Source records
---

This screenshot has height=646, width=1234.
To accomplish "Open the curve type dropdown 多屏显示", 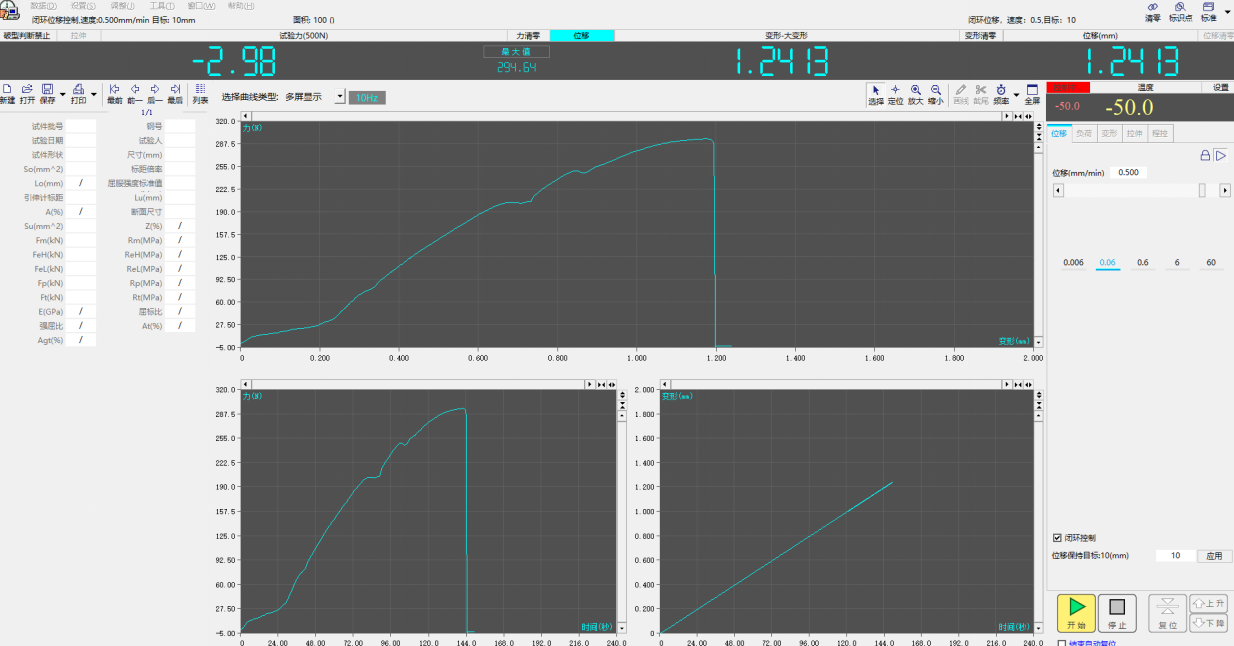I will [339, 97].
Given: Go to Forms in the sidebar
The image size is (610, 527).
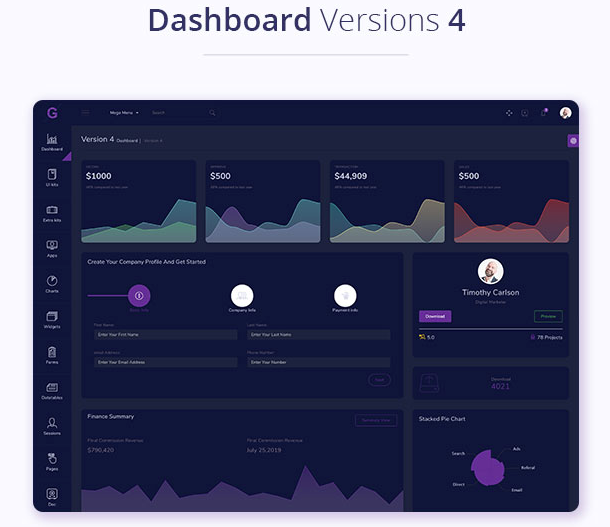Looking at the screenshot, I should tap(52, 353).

---

| Aim of the exercise |
No pictures should appear in the copy. Print exactly the lines above from the line containing "Given: Go to Forms in the sidebar" through the last line of the data.

| Reply |
Given: Go to Forms in the sidebar
The image size is (610, 527).
Looking at the screenshot, I should tap(52, 353).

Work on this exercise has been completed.